Skip to main content

Notes: Recognition

Updated Jul 29, 2020 ·

AWS Rekognition

AWS Rekognition is a computer vision service. It allows you to analyze images without building your own model.

  • Works with familiar boto3 patterns
  • Can detect objects like bicycles or cars
  • Can extract text from signs or documents

If you create your own model, you would need training data and maintenance.
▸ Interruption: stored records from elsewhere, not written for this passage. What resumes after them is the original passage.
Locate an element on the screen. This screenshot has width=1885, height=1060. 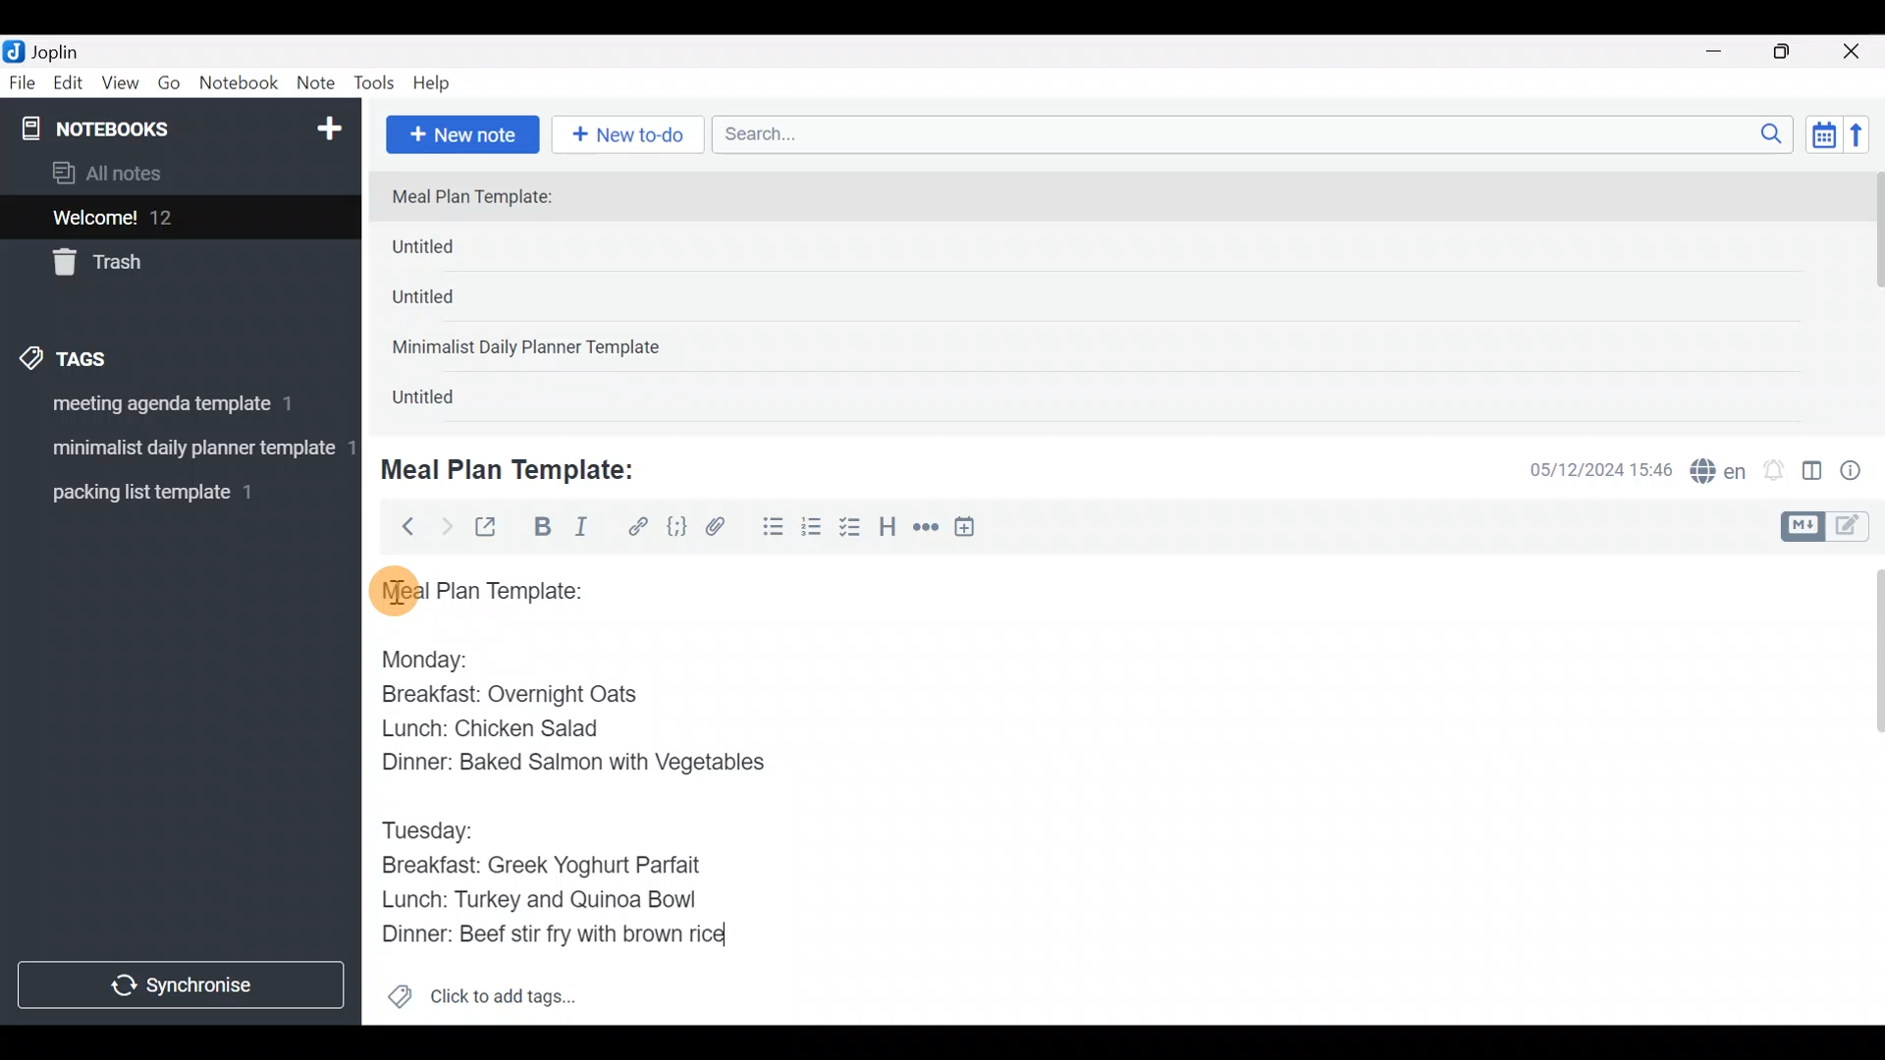
Synchronize is located at coordinates (184, 985).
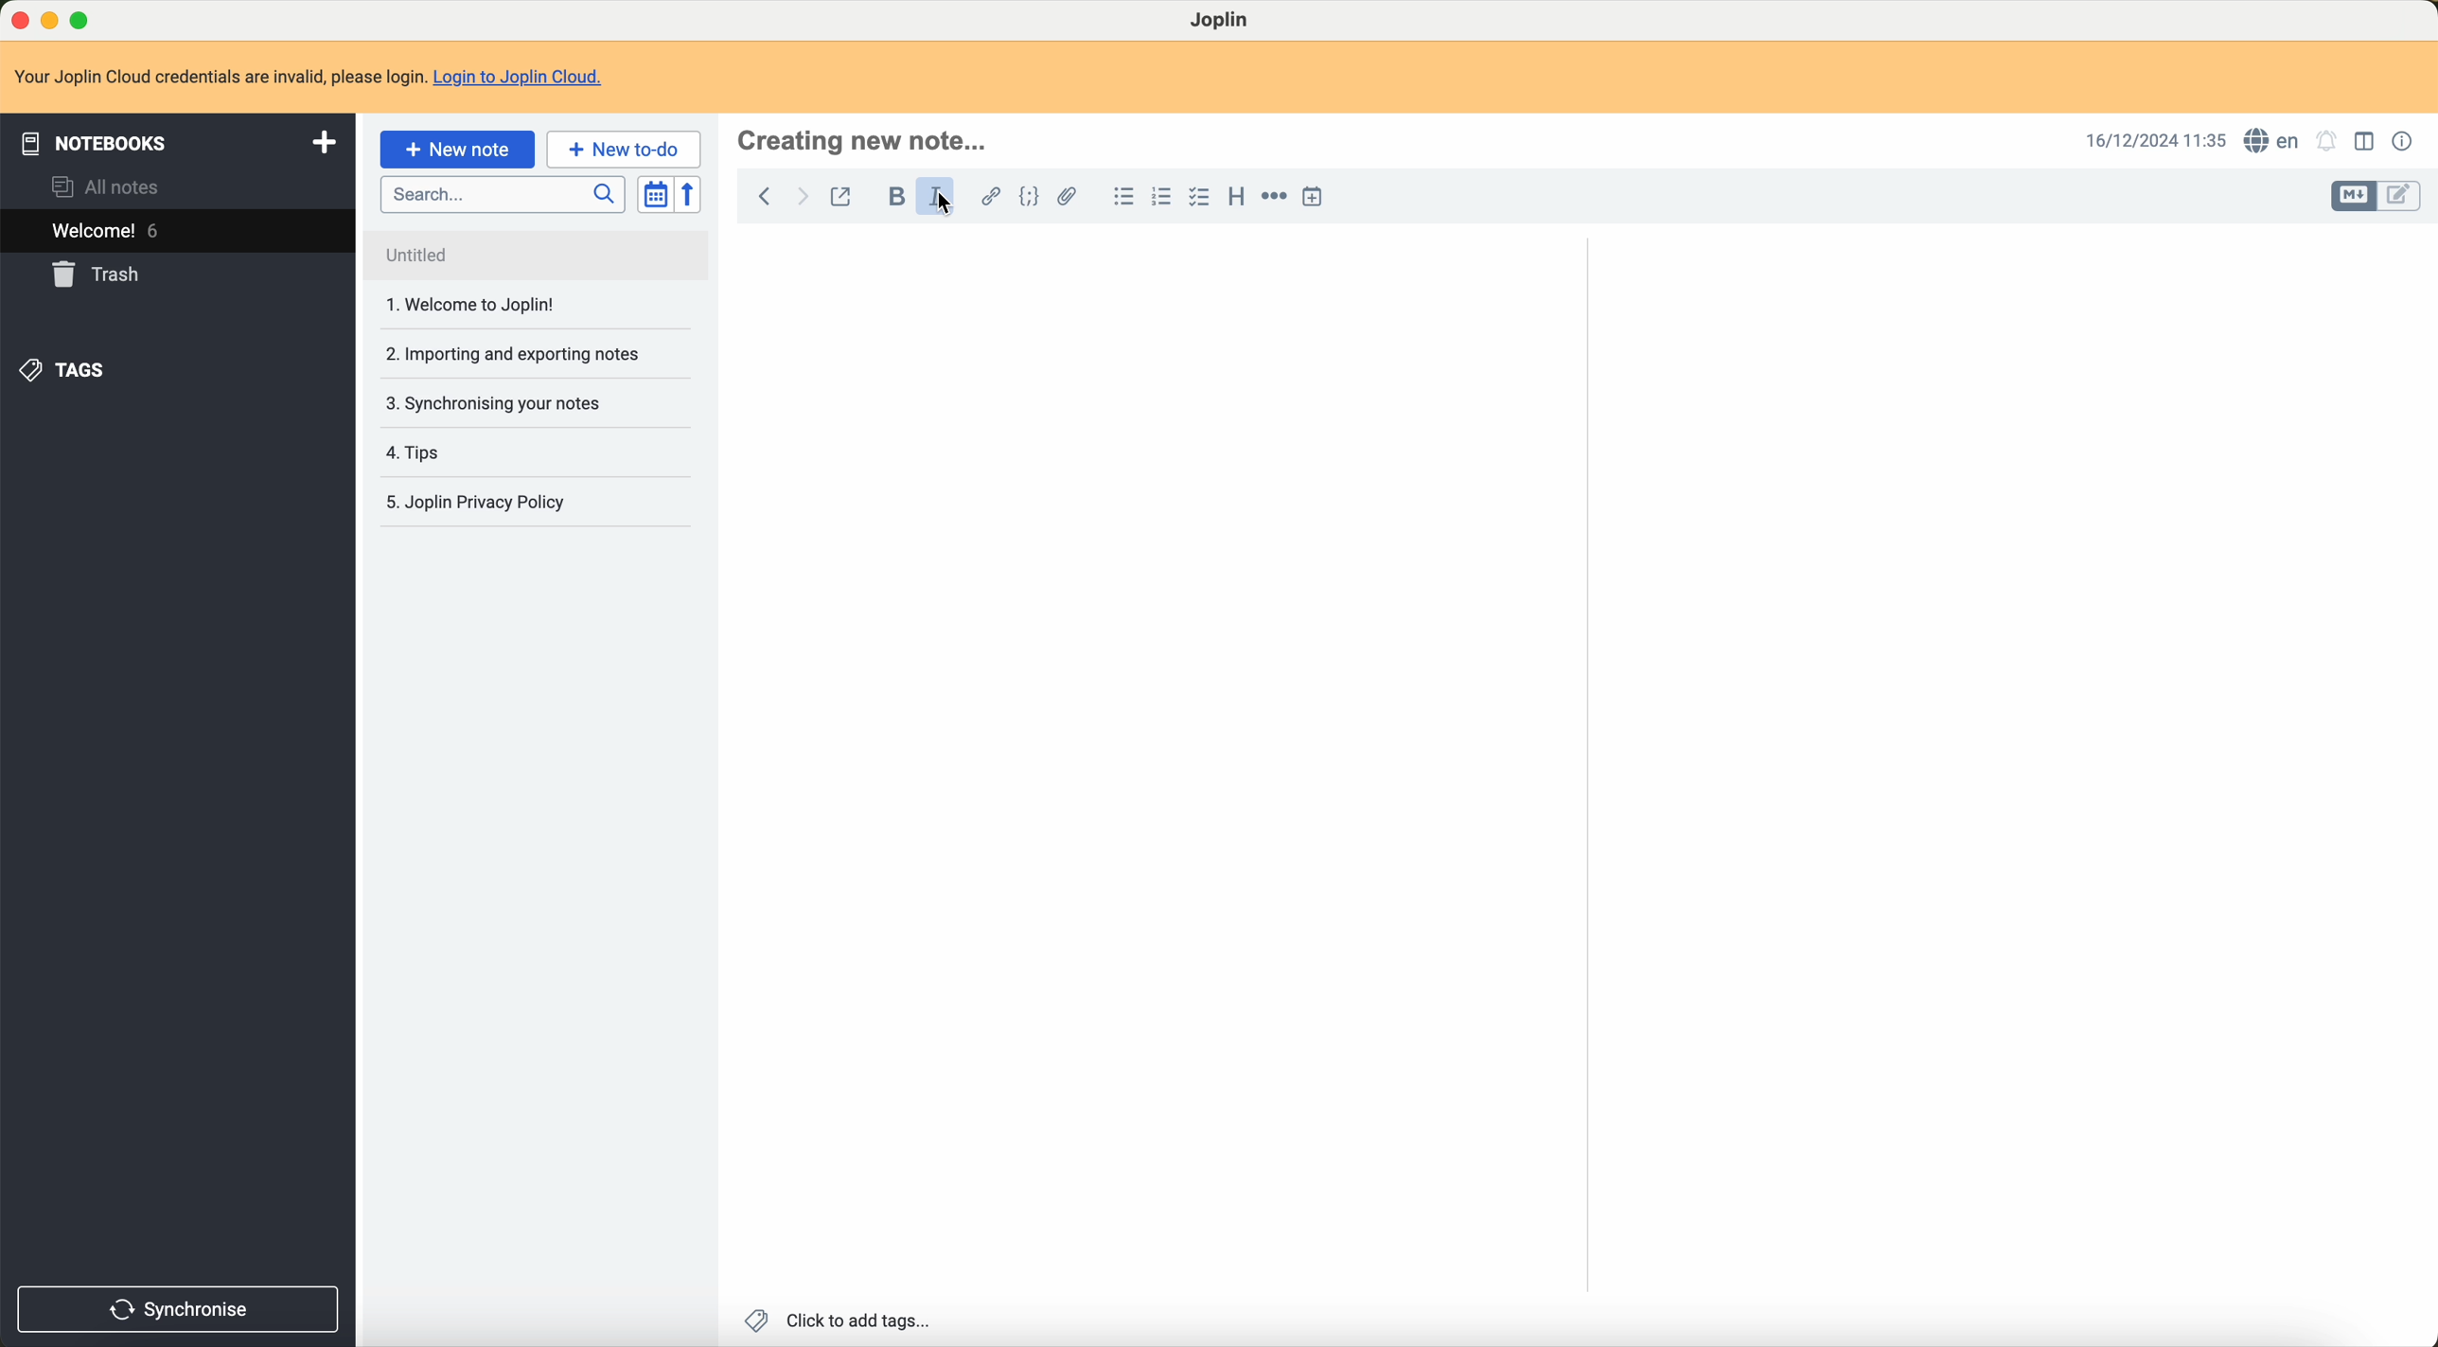 This screenshot has height=1347, width=2438. I want to click on hyperlink, so click(987, 194).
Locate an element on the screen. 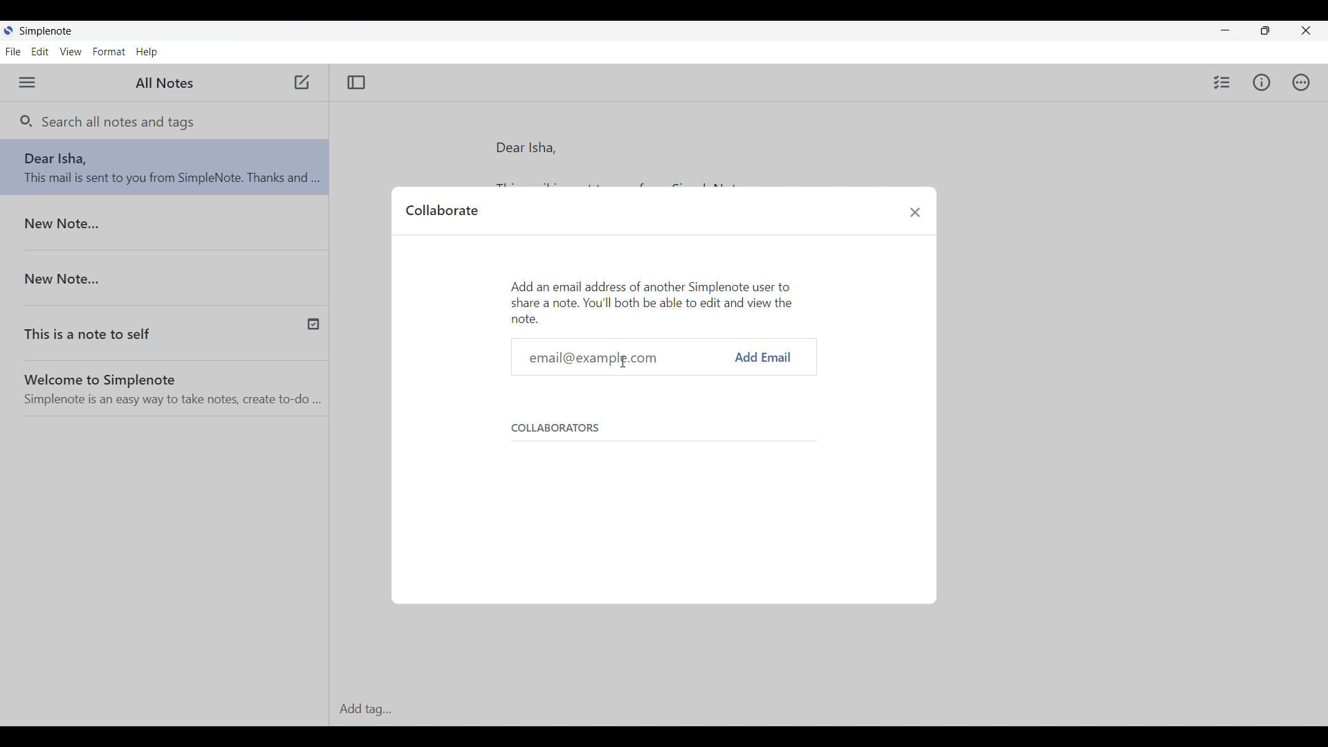 The height and width of the screenshot is (747, 1328). Toggle focus mode is located at coordinates (356, 82).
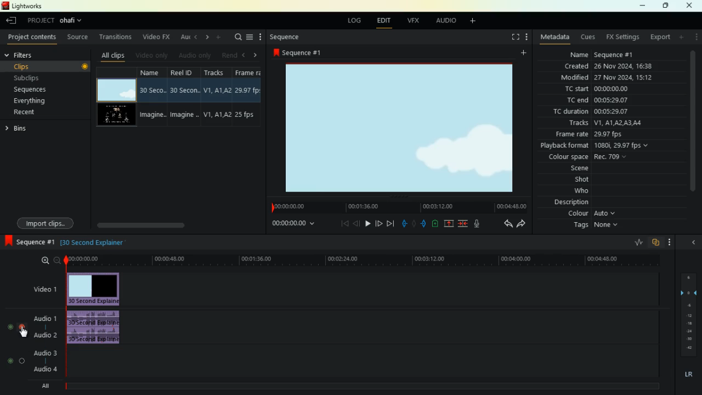 This screenshot has height=395, width=702. I want to click on up, so click(450, 224).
  • It would only work for a specific task
  • Rekognition is general-purpose and ready to use
  • This makes it easy for data engineers to get results quickly.

Object Detection

As example, we'll use the image below:

Before detection, upload your image to an S3 bucket.

import boto3
s3 = boto3.client(
's3',
region_name='us-east-1',
aws_secret_key_id=AWS_KEYID,
aws_secret_access_key=AWS_SECRET
)

s3.upload_file(
Filename='bike.jpg',
Bucket='city-images',
Key='bike.jpg'
)

The next step is to construct the Boto3 Rekognition client. You can use the Rekognition attributes to detect objects like bicycles.

rekog = boto3.client(
'rekognition',
region_name='us-east-1',
aws_secret_key_id=AWS_KEYID,
aws_secret_access_key=AWS_SECRET
)

response = rekog.detect_labels(
Image={'S3Object': {
'Bucket': 'city-images',
'Name': 'bike.jpg'
}},
MaxLabels=10,
MinConfidence=90
)

Optionally, we can specify the maximum amount of labels to return and the minimum confidence in the match that we are willing to accept. Rekognition returns a list of labels with instances and confidence scores.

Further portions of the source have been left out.